Question

If \( A(0, 4, 0) \), \( B(0, 0, 3) \), and \( C(0, 4, 3) \) are the vertices of \( \Delta ABC \), then its incenter is:

• A. \( (2, 0, 3) \)
• B. \( (3, 0, 2) \)
• C. \( (0, 3, 2) \)
• D. \( (0, 2, 3) \)

Hint:

To find the incenter in 3D, use the formula for the weighted average of the coordinates of the vertices, using the opposite side lengths as weights.

Answer 1

The Correct Option is C

Step 1: Formula for the incenter.
The incenter of a triangle in three-dimensional space can be found by taking the weighted average of the coordinates of the vertices, where the weights are the lengths of the sides opposite the respective vertices. Step 2: Find the lengths of the sides.
First, calculate the lengths of the sides of the triangle: \[ AB = \sqrt{(0 - 0)^2 + (4 - 0)^2 + (0 - 3)^2} = 5, \quad BC = \sqrt{(0 - 0)^2 + (0 - 4)^2 + (3 - 3)^2} = 4, \quad CA = \sqrt{(0 - 0)^2 + (4 - 0)^2 + (3 - 0)^2} = 5 \] Step 3: Find the coordinates of the incenter.
The coordinates of the incenter are given by: \[ I = \left( \frac{aA_x + bB_x + cC_x}{a + b + c}, \frac{aA_y + bB_y + cC_y}{a + b + c}, \frac{aA_z + bB_z + cC_z}{a + b + c} \right) \] where \( a = BC = 4 \), \( b = CA = 5 \), and \( c = AB = 5 \).

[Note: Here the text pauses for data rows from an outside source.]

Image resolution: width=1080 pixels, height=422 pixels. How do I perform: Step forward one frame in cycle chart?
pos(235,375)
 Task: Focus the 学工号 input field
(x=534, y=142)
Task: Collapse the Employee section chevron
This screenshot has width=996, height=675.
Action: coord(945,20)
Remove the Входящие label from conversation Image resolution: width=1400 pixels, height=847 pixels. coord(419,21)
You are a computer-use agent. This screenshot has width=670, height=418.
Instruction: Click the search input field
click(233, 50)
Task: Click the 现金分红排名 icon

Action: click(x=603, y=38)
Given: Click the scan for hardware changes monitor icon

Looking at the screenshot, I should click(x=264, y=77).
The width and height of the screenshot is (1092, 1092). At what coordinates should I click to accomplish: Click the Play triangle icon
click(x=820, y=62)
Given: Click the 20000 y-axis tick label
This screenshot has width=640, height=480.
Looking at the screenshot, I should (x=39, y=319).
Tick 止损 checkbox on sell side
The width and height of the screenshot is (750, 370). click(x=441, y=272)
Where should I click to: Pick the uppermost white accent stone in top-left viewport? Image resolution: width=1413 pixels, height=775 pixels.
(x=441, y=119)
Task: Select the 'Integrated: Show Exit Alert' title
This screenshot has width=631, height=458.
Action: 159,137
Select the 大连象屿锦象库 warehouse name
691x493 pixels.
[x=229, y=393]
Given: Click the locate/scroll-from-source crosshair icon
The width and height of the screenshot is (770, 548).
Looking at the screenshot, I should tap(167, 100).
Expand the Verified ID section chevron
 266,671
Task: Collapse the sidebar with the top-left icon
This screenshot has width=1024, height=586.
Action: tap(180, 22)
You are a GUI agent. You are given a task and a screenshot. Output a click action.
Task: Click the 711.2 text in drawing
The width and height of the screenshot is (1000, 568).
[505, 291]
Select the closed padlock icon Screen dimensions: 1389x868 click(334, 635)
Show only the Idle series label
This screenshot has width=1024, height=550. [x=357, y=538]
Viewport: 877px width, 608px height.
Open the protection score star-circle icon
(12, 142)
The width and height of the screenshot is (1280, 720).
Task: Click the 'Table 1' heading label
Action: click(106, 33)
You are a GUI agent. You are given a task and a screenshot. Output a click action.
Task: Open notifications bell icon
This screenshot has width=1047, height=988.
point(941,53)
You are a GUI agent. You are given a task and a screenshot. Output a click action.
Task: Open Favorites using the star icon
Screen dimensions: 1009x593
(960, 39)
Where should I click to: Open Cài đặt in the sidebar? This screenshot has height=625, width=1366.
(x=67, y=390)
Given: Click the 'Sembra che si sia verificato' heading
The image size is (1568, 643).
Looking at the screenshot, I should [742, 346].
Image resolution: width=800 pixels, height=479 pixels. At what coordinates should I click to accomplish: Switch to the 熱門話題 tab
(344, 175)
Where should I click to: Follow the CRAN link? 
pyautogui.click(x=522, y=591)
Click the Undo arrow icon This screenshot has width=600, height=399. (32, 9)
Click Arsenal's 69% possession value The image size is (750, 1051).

Substituting the values, we find: \[ I = \left( \frac{4 \times 0 + 5 \times 0 + 5 \times 0}{4 + 5 + 5}, \frac{4 \times 4 + 5 \times 0 + 5 \times 4}{4 + 5 + 5}, \frac{4 \times 0 + 5 \times 3 + 5 \times 3}{4 + 5 + 5} \right) \] \[ I = \left( 0, 3, 2 \right) \] Step 4: Conclusion.
Thus, the incenter of the triangle is \( \boxed{(0, 3, 2)} \).